**TASK DETAILS**
With pictures omitted, transcribe exactly the lines from the one containing "Given: Click the star icon beside Kasinot" to the end of the records below.

**RECORD SET**
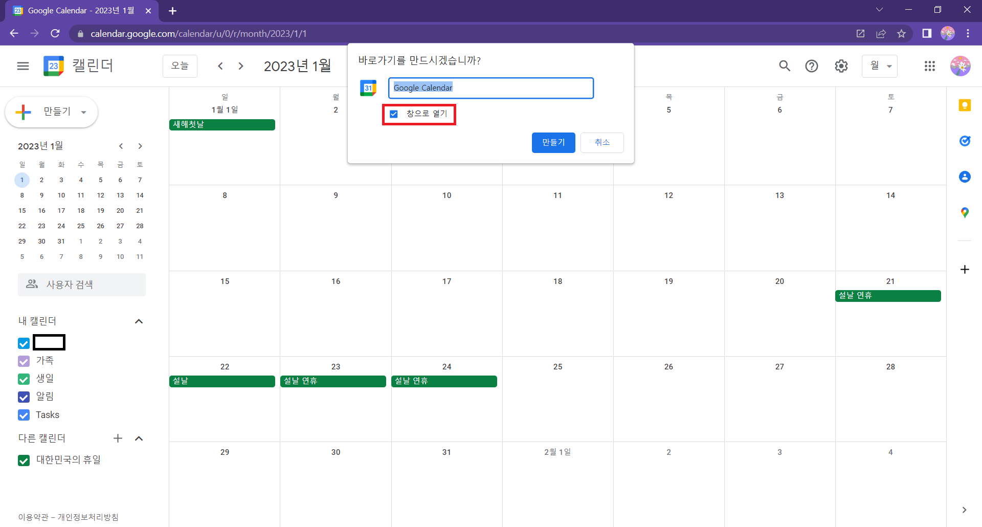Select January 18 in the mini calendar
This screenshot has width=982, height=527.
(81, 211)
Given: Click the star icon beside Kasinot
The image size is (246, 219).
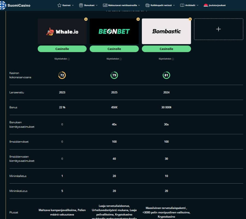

**RESULT OF THIS TASK**
Given: Click the star icon beside Kasinot
The image size is (246, 219).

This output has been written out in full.